Rapat berlangsung di Aula Dinas Tenaga Kerja (Disnaker) Jalan Palabuhan II, Kota Sukabumi, Kamis (26/2/2026). Raker dipimpin Ketua Komisi IV Ferry Supriyadi dari Fraksi Golkar, didampingi jajaran anggota Komisi IV, termasuk Saepuloh dari Fraksi Partai Demokrat.
Kepada awak media, Saepuloh menjelaskan, fokus pembahasan adalah pengalihan kembali BPJS Kesehatan 725 karyawan PT JAVA yang sebelumnya terdaftar di Sukabumi namun dipindahkan ke Purwakarta. Langkah ini dinilai penting agar iuran dan pemanfaatan layanan kesehatan kembali berkontribusi pada sistem jaminan kesehatan di Sukabumi.
“Kami mendorong seluruh perusahaan agar BPJS karyawannya terdaftar dan aktif di Sukabumi. Ini berkaitan langsung dengan target Universal Health Coverage (UHC) yang ditetapkan minimal 80 persen, sementara capaian Sukabumi saat ini baru sekitar 63 persen,” ujarnya.
Ia juga menyoroti kendala aktivasi BPJS mandiri maupun KIS baru yang membutuhkan waktu satu bulan, sementara masyarakat kurang mampu kerap membutuhkan layanan kesehatan secara mendesak.
“Alhamdulillah, PT JAVA menyatakan kesiapannya untuk mengalihkan kembali BPJS karyawan ke Sukabumi,” tambahnya.
Sementara itu, perwakilan BPJS Kesehatan, Fariz, menyampaikan pihaknya tengah memproses pemindahan data kepesertaan BPJS Kesehatan karyawan PT JAVA dan berharap seluruh tahapan berjalan lancar sesuai ketentuan.

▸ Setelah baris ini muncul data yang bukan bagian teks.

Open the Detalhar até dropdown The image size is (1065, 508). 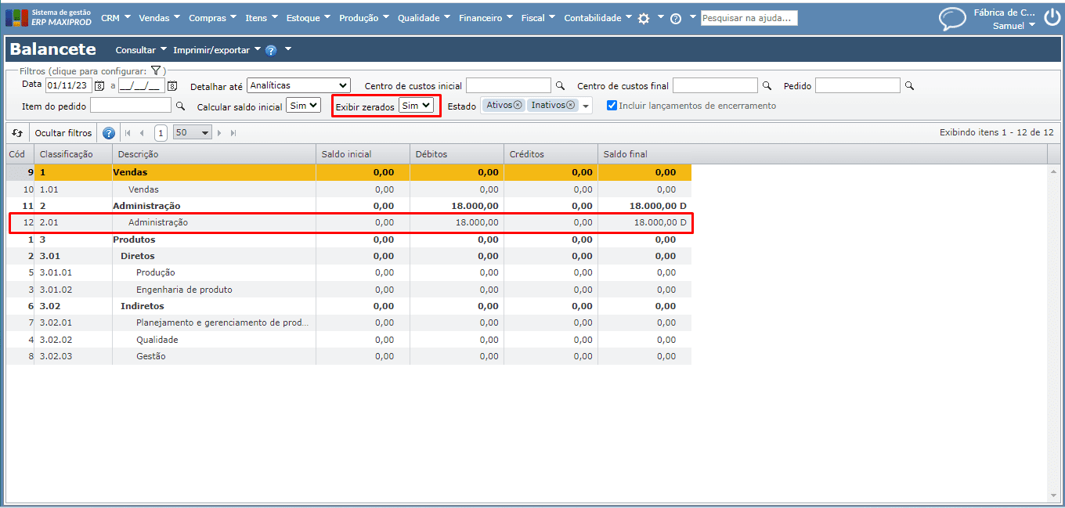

Dari pihak perusahaan, perwakilan HRD PT JAVA, Ganang, mengapresiasi rapat kerja komisi IV. Menurutnya, komunikasi dengan DPRD merupakan bagian penting dari fungsi pengawasan.
“Kami tidak alergi terhadap pengawasan. Justru kami senang ada dialog agar seluruh kebijakan berjalan sesuai aturan,” katanya.